The relationship between the reductive metabolism of halothane and hepatotoxicity was examined in three rat strains (Fischer 344, Sprague-Dawley, and black hooded Wistar) to determine if there were genetic differences in 1) the reductive metabolism of halothane under identical exposure conditions, and 2) the susceptibility to the hepatotoxic effects of halothane. Halothane hepatotoxic was produced in all rat strains by exposing phenobarbital-pretreated rats to 1 per cent halothane under mild hypoxia (14 per cent oxygen, inspired) for 2 h. Generally the levels of both 2-chloro-1,1,1-trifluoroethane (CTF) and 2-chloro-1,1-difluoroethylene (CDF), two volatile metabolites of halothane, increased from the onset of anesthetic exposure and reached a plateau after approximately 60 min. The exception to this trend were phenobarbital-pretreated Wistar rats (exposed to 1 per cent halothane with 14 per cent oxygen) where the levels of either CDF or CTF were high initially (10-min sample) and decreased in subsequent samples to reach a plateau after 80 min. The plateau levels of both CDF (approximately 6 ppm) and CTF (approximately 20 ppm) were not significantly different among the three rat strains exposed to halothane (1 per cent) and hypoxia with prior enzyme induction. There were, however, significant differences in both biochemical and pathological changes among the three strains exposed under the above identical conditions when the rats were killed 24 h after anesthetic exposure. For example, serum alanine aminotransferase (ALT) was increased fourfold in the Fischer strain but only doubled for the other two strains.
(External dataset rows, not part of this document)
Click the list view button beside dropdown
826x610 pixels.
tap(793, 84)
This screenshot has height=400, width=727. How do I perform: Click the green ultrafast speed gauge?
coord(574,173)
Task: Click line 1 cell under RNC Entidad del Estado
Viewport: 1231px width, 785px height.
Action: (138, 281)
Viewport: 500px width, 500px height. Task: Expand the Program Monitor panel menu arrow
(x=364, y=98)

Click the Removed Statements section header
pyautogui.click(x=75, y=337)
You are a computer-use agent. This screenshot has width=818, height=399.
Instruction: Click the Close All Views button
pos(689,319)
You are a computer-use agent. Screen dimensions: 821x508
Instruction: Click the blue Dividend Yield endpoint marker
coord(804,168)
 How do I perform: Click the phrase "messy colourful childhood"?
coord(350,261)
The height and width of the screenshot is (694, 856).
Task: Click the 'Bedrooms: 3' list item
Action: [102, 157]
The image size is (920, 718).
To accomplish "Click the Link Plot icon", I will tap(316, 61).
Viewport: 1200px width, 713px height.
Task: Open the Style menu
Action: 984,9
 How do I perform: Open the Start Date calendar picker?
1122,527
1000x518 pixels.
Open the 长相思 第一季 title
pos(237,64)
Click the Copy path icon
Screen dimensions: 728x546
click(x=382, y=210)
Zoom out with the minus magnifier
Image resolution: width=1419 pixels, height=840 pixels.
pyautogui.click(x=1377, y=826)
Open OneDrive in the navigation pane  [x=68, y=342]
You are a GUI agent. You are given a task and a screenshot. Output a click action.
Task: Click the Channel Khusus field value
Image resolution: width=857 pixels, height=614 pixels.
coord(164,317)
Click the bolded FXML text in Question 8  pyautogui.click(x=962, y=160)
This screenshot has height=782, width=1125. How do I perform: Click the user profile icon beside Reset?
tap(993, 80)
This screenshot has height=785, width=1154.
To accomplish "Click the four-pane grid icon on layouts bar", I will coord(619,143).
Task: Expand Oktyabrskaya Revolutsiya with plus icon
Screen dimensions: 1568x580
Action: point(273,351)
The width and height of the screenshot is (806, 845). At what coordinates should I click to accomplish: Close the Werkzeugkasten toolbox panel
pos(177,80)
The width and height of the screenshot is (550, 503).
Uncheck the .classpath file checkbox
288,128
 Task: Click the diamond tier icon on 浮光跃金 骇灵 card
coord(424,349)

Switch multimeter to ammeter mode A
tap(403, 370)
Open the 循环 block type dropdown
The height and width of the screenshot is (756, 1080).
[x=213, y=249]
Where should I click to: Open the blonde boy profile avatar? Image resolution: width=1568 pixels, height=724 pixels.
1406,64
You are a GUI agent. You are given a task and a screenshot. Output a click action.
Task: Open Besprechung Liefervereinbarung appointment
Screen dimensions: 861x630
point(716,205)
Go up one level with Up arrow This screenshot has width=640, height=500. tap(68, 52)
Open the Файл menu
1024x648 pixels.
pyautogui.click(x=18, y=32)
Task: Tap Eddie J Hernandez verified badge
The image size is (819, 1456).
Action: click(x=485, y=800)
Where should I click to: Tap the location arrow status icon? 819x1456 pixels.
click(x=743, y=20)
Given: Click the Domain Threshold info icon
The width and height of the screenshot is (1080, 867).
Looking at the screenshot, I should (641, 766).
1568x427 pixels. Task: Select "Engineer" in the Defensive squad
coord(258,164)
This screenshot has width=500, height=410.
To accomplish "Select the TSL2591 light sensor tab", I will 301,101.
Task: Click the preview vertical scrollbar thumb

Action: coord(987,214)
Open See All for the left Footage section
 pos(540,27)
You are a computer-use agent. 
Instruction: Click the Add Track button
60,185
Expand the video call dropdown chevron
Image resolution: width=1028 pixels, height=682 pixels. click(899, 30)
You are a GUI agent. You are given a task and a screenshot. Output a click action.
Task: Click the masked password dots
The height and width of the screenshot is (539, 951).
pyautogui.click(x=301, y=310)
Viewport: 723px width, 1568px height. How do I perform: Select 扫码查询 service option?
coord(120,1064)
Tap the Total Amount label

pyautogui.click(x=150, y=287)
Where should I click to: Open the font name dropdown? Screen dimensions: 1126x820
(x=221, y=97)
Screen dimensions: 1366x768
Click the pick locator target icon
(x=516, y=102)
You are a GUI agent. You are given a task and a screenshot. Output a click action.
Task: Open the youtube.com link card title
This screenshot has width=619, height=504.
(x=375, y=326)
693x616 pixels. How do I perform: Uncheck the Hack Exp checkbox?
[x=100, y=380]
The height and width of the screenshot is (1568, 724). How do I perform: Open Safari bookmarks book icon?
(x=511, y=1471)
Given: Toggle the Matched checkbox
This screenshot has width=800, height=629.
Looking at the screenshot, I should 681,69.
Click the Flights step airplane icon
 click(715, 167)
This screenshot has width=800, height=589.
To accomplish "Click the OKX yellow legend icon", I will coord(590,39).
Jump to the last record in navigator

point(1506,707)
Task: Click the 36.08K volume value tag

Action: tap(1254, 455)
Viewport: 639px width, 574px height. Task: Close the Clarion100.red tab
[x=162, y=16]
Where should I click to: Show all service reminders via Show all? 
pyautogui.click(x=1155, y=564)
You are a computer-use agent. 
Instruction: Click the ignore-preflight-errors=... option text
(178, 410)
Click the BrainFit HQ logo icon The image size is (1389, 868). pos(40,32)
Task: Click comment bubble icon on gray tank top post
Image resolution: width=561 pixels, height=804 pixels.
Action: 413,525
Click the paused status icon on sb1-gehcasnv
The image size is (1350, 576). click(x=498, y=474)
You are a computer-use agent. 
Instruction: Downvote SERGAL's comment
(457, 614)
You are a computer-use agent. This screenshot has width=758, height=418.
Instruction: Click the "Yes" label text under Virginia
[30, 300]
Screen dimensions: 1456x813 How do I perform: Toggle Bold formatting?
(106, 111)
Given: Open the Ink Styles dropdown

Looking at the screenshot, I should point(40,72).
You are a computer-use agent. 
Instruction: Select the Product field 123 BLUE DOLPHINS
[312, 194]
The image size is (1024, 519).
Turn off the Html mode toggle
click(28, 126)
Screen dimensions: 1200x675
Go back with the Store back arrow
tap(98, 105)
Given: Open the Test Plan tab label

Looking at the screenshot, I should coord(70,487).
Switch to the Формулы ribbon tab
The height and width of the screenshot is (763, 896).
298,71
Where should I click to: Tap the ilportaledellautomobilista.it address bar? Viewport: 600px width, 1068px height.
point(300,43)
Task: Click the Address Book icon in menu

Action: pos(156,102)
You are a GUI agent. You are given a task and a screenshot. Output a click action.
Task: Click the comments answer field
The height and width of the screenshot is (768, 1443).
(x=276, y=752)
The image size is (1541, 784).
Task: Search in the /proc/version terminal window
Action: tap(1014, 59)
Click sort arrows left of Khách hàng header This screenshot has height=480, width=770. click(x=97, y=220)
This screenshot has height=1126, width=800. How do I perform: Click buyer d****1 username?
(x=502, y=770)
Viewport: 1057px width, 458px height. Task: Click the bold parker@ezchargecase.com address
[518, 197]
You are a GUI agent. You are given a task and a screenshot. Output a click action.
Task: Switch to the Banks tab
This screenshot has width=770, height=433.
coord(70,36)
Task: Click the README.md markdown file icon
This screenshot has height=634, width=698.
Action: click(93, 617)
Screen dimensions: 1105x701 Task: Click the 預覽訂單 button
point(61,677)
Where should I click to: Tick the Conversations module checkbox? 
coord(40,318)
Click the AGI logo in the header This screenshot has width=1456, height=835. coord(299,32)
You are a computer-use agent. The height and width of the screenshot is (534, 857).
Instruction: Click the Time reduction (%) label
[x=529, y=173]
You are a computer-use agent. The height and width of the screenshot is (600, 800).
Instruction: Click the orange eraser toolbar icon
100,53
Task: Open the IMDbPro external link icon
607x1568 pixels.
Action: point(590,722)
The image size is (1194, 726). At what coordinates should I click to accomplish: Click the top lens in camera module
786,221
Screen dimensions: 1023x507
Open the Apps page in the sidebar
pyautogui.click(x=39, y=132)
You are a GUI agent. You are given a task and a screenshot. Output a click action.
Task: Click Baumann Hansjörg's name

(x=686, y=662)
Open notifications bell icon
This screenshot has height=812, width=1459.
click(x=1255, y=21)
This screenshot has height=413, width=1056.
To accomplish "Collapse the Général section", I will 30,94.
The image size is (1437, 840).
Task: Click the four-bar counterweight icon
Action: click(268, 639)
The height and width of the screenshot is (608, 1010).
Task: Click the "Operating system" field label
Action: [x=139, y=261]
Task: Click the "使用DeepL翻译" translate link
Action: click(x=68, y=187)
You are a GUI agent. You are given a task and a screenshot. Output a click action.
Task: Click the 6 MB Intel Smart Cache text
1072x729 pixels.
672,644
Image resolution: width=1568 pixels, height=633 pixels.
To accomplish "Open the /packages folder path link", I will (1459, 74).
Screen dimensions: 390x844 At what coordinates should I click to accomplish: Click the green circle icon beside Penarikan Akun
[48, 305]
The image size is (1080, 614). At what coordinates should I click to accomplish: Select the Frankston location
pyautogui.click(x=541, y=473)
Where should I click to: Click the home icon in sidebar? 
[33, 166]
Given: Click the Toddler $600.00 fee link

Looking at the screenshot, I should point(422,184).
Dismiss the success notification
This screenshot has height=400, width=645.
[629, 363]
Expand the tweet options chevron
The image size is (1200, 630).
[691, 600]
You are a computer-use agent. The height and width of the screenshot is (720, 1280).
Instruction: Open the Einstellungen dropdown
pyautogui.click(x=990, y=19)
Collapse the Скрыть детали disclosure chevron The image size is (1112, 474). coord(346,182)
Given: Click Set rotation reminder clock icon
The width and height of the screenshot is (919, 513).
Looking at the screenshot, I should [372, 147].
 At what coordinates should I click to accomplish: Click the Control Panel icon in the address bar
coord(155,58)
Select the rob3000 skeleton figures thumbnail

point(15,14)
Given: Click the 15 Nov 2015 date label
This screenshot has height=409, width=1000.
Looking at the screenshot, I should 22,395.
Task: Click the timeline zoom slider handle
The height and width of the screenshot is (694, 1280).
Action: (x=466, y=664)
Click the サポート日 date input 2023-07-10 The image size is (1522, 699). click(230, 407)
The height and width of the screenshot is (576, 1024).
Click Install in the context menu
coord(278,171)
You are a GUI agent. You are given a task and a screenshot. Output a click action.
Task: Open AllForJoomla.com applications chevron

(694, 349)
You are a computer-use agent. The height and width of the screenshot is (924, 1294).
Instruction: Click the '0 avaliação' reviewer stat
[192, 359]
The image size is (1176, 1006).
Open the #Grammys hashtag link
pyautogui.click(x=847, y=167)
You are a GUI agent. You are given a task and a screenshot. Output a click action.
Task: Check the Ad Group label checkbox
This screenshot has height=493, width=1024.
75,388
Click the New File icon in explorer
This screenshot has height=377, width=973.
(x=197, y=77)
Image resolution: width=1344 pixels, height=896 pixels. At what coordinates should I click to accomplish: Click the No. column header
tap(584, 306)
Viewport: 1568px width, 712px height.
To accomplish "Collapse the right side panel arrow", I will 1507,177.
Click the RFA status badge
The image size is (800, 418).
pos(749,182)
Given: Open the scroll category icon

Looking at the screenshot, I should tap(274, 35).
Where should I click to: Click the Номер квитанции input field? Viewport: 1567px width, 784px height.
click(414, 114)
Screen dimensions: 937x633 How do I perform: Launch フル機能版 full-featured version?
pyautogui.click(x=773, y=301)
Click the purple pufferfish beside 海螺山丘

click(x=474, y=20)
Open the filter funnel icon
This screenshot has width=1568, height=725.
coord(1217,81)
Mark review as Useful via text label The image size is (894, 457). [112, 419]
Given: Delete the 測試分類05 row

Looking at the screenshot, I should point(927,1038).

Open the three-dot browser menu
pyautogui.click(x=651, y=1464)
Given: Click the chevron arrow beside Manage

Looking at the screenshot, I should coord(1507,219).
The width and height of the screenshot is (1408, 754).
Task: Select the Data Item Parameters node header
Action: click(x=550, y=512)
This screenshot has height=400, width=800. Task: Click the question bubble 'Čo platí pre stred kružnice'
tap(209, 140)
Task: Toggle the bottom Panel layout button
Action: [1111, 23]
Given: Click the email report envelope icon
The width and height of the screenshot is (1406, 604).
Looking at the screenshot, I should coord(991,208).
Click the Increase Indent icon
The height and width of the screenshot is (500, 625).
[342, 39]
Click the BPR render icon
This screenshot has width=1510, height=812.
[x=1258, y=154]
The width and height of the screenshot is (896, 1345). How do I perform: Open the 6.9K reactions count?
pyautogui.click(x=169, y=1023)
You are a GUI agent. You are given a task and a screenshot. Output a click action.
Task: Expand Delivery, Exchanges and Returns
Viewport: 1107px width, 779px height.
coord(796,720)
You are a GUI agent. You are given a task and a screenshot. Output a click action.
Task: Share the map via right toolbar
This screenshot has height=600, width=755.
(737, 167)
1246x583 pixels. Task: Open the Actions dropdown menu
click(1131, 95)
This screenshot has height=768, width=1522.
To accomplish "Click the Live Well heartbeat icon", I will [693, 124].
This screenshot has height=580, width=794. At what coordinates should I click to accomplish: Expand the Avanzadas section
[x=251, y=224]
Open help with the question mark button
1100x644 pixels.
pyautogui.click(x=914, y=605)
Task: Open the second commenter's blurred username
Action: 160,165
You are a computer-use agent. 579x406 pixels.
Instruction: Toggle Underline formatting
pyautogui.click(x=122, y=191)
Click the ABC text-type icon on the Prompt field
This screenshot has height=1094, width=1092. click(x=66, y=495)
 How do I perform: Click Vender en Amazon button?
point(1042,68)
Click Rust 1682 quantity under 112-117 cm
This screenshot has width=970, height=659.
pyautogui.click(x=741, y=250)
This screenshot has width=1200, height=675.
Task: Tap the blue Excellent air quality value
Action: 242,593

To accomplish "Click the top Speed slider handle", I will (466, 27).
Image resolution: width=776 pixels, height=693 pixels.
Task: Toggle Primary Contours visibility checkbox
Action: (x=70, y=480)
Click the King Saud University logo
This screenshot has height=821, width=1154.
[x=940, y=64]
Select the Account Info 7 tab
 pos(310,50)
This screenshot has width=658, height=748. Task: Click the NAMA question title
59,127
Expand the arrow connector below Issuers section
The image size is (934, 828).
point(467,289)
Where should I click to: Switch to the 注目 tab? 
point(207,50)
Moreover, while all three strains had various amounts of hepatocyte damage in the vicinity of the central veins when the rats were exposed to halothane, hypoxia, and enzyme induction, only the Fischer strain showed hepatocyte damage under the exposure conditions of halothane (1 per cent) and normoxia (21 per cent oxygen, inspired) with prior enzyme induction. The results support the role of reductive metabolism of halothane in the etiology of halothane hepatotoxicity. Furthermore, they suggest that genetic variations in the susceptibility of the liver to the reactive intermediates or metabolites formed during reductive metabolism of halothane may be a significant factor in halothane hepatotoxicity.